**WHAT YOU ARE ASKED TO DO:** Entries in the following listing are to be copied exactly as they stand.

**MATERIAL TO PROCESS:**
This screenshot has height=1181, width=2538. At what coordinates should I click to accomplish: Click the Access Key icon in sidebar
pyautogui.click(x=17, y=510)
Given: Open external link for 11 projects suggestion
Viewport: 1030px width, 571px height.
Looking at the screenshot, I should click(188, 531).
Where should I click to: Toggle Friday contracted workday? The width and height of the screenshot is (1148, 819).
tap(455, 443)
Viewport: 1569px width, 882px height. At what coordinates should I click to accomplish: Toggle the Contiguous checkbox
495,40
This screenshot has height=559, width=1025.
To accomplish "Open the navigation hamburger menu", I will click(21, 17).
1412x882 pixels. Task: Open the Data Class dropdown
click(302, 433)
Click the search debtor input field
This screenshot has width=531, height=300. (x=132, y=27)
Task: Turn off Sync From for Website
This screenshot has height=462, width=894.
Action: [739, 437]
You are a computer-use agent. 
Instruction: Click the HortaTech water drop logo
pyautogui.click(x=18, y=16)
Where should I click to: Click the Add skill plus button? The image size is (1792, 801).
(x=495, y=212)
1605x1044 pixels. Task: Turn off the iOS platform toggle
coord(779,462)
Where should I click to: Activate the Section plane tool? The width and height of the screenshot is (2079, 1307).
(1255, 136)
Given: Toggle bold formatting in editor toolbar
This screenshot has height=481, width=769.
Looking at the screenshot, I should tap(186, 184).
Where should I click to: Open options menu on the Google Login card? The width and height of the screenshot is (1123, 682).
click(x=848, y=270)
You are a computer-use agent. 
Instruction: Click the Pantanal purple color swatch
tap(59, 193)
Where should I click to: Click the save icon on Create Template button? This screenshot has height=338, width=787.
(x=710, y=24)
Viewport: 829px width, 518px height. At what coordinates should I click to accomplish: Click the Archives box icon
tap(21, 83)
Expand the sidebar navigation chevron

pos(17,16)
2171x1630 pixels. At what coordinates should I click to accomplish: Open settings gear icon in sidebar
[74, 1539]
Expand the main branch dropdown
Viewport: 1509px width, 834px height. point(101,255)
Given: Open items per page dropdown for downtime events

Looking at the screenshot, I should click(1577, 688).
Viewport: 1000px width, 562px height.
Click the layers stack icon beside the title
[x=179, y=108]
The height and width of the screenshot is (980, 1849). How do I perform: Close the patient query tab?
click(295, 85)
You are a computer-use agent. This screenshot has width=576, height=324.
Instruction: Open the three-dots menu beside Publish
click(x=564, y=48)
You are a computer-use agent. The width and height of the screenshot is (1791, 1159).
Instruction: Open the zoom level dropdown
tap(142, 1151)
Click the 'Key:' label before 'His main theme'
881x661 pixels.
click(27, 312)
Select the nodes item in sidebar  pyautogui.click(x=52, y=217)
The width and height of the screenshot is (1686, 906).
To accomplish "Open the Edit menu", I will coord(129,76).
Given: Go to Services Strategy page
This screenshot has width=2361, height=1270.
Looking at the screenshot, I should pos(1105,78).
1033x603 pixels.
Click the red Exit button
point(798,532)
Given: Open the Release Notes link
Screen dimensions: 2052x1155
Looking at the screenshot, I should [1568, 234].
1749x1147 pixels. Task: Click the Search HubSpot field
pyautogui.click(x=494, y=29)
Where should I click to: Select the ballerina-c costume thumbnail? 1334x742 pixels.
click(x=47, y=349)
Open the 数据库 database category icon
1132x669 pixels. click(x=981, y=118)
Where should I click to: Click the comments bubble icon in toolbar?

**TASK SOLUTION:**
This screenshot has height=1181, width=2538. At what coordinates should I click to accomplish: Click the Access Key icon in sidebar
pyautogui.click(x=17, y=510)
Given: Open external link for 11 projects suggestion
Viewport: 1030px width, 571px height.
Looking at the screenshot, I should click(188, 531).
Where should I click to: Toggle Friday contracted workday? The width and height of the screenshot is (1148, 819).
tap(455, 443)
Viewport: 1569px width, 882px height. At what coordinates should I click to accomplish: Toggle the Contiguous checkbox
495,40
This screenshot has height=559, width=1025.
To accomplish "Open the navigation hamburger menu", I will click(21, 17).
1412x882 pixels. Task: Open the Data Class dropdown
click(302, 433)
Click the search debtor input field
This screenshot has width=531, height=300. (x=132, y=27)
Task: Turn off Sync From for Website
This screenshot has height=462, width=894.
Action: [739, 437]
You are a computer-use agent. 
Instruction: Click the HortaTech water drop logo
pyautogui.click(x=18, y=16)
Where should I click to: Click the Add skill plus button? The image size is (1792, 801).
(x=495, y=212)
1605x1044 pixels. Task: Turn off the iOS platform toggle
coord(779,462)
Where should I click to: Activate the Section plane tool? The width and height of the screenshot is (2079, 1307).
(1255, 136)
Given: Toggle bold formatting in editor toolbar
This screenshot has height=481, width=769.
Looking at the screenshot, I should tap(186, 184).
Where should I click to: Open options menu on the Google Login card? The width and height of the screenshot is (1123, 682).
click(x=848, y=270)
You are a computer-use agent. 
Instruction: Click the Pantanal purple color swatch
tap(59, 193)
Where should I click to: Click the save icon on Create Template button? This screenshot has height=338, width=787.
(x=710, y=24)
Viewport: 829px width, 518px height. At what coordinates should I click to accomplish: Click the Archives box icon
tap(21, 83)
Expand the sidebar navigation chevron

pos(17,16)
2171x1630 pixels. At what coordinates should I click to accomplish: Open settings gear icon in sidebar
[74, 1539]
Expand the main branch dropdown
Viewport: 1509px width, 834px height. point(101,255)
Given: Open items per page dropdown for downtime events

Looking at the screenshot, I should click(1577, 688).
Viewport: 1000px width, 562px height.
Click the layers stack icon beside the title
[x=179, y=108]
The height and width of the screenshot is (980, 1849). How do I perform: Close the patient query tab?
click(295, 85)
You are a computer-use agent. This screenshot has width=576, height=324.
Instruction: Open the three-dots menu beside Publish
click(x=564, y=48)
You are a computer-use agent. The width and height of the screenshot is (1791, 1159).
Instruction: Open the zoom level dropdown
tap(142, 1151)
Click the 'Key:' label before 'His main theme'
881x661 pixels.
click(27, 312)
Select the nodes item in sidebar  pyautogui.click(x=52, y=217)
The width and height of the screenshot is (1686, 906).
To accomplish "Open the Edit menu", I will coord(129,76).
Given: Go to Services Strategy page
This screenshot has width=2361, height=1270.
Looking at the screenshot, I should pos(1105,78).
1033x603 pixels.
Click the red Exit button
point(798,532)
Given: Open the Release Notes link
Screen dimensions: 2052x1155
Looking at the screenshot, I should [1568, 234].
1749x1147 pixels. Task: Click the Search HubSpot field
pyautogui.click(x=494, y=29)
Where should I click to: Select the ballerina-c costume thumbnail? 1334x742 pixels.
click(x=47, y=349)
Open the 数据库 database category icon
1132x669 pixels. click(x=981, y=118)
Where should I click to: Click the comments bubble icon in toolbar?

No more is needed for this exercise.